Helix BioPharma Corp. (TSX: HBP, OTC: HBPCF, FRANKFURT: HBP0) announced its financial results for the fiscal year ended July 31, 2025, reporting a net loss and total comprehensive loss of $5,205,000, or $0.09 per common share, compared to a loss of $9,264,000, or $0.21 per common share, in fiscal 2024. The reduction in net loss reflects the company's strategic refocusing on its lead candidate L-DOS47 as a combination therapy for non-small cell lung carcinoma (NSCLC).
The company conducted an extensive review of its assets and forward strategy in the second half of 2024, leading to a decision to concentrate resources on developing L-DOS47 in combination with the PD-1 inhibitor pembrolizumab as first-line therapy for NSCLC. This decision was based on expert review of pre-clinical and clinical data, the significant unmet medical need in NSCLC despite immunotherapy advances, and an assessment of where pharmacological tumor alkalization therapy could deliver meaningful clinical impact. As part of this refocus, research collaborations with the University of Tuebingen, Germany, and Peter Mac, Australia, were terminated in August 2024, and the company closed its laboratory in Edmonton, Canada, on October 31, 2024.
Helix received positive written feedback from the U.S. Food and Drug Administration (FDA) on August 8, 2025, regarding the study design of LDOS007, a planned Phase Ib/Randomized Phase II trial evaluating L-DOS47 in combination with pembrolizumab as first-line therapy in NSCLC. The FDA indicated that the company could proceed without an End-of-Phase I meeting, and Helix elected to forego the videoconference to prepare the Clinical Trial Application. The study design includes an initial dose escalation safety lead-in followed by a randomized Phase II arm.

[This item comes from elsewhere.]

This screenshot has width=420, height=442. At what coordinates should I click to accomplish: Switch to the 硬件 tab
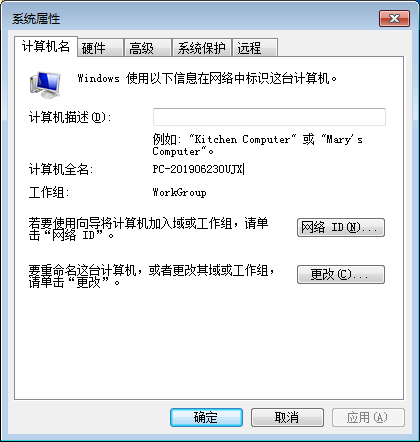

The company also completed its Phase Ib/II combination trial in metastatic pancreatic adenocarcinoma (LDOS006) in October 2024, with data analysis ongoing and the Clinical Study Report expected in fall 2025. Research and development expenses for the year totaled $3,558,000, down 40% from $5,977,000 in fiscal 2024, primarily due to the conclusion of the LDOS006 study and reduced collaborative research activities.
Operating, general and administration expenses decreased 43% to $1,839,000 from $3,262,000, mainly due to changes in service providers. As of July 31, 2025, the company had cash reserves of $65,000, a working capital deficiency of $2,807,000, and an accumulated deficit of $215,876,000. Helix acknowledged that its cash reserves are insufficient to meet anticipated needs through the next twelve months and that securing additional funds through equity arrangements is of utmost importance.

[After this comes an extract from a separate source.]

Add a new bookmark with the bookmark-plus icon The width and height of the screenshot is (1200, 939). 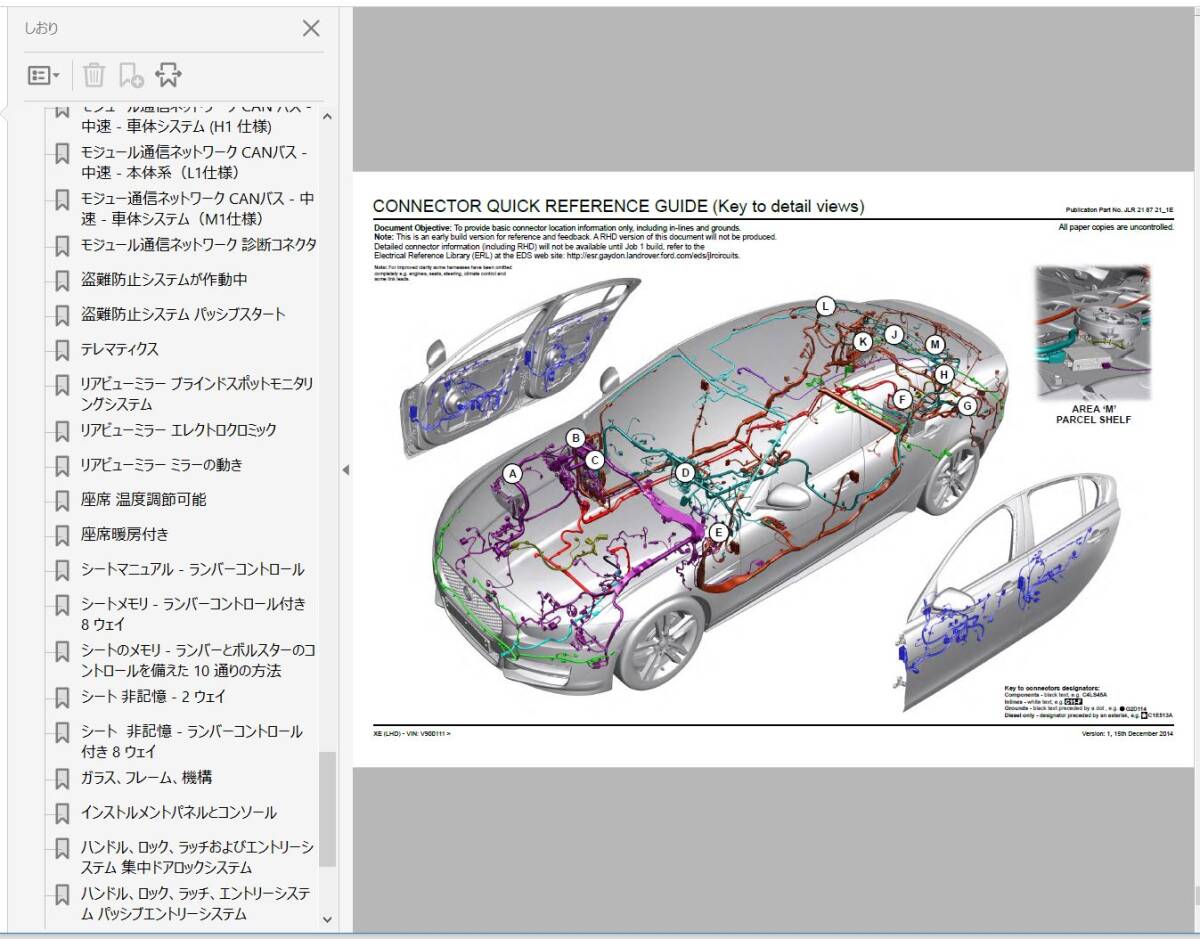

Corporate developments included the appointment of Thomas Mehrling, MD, PhD as CEO in April 2025, Rohit Babbar as CFO in June 2025, and Veronika Kandziora as COO in April 2025. The company closed a private placement in January 2025 for gross proceeds of $3,000,000 and another in August 2025 for $1,667,000. Additionally, Helix acquired substantially all assets of Laevoroc Immunology AG and Laevoroc Chemotherapy AG in May 2025, issuing common shares valued at $17,963,000. The company also announced it will not proceed with the GEM equity draw-down facility, citing misalignment with its capital strategy.
Helix's pipeline is led by L-DOS47, a clinical-stage antibody-enzyme conjugate designed to prime CEACAM6-expressing tumors for increased therapy sensitivity. The company also advances LEUMUNA™, an oral immune checkpoint modulator for post-transplant leukemia relapse, and GEMCEDA™, an oral gemcitabine prodrug. Detailed financial statements are available on SEDAR+ at SEDAR+ and the company's website at Helix BioPharma.